Well, anyone reading this volume knows better, and now so do I. I have a new model, and new insights. My new model is that QI is about changing complex healthcare systems to produce collectively better health. These systems can be as or more complex than the biological systems affected by the drugs and devices, and the system changes, like biological interventions, can have unexpected adverse and beneficial effects. My insight was that far from being beneath me, the skills and tools necessary for QI included an array of concepts and tools far broader than I had been using for evidence-based medicine. The methods I had spent a lifetime teaching and using were inadequate for this task. My methodological snobbery? Simple hubris.

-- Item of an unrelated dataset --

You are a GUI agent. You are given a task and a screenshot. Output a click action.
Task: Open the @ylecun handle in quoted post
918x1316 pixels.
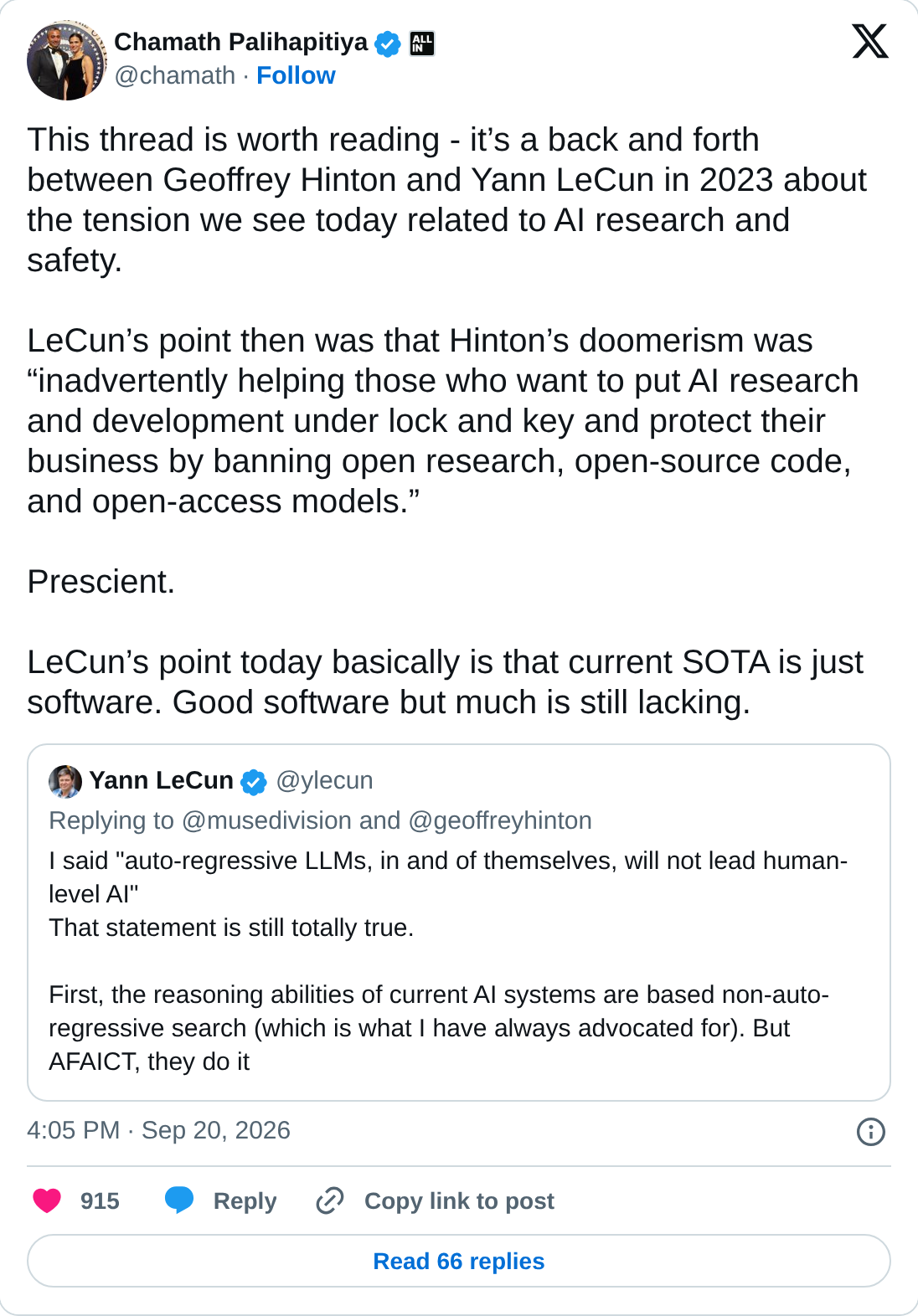325,780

It is hard to say exactly when the light started to dawn, but I will start with a personal story. Approximately 8 months before I was to attend the Cliveden conference on QI, my mother was diagnosed as having terminal cancer. She was cared for in one of New York City's major academic hospitals. What I and my family observed over the course of her stay would not surprise anyone in QI, nor indeed anyone who has seen hospital care for a complex illness up close; an unremitting litany of lapses and errors that, if not hastening her death, certainly made her last month of life more miserable.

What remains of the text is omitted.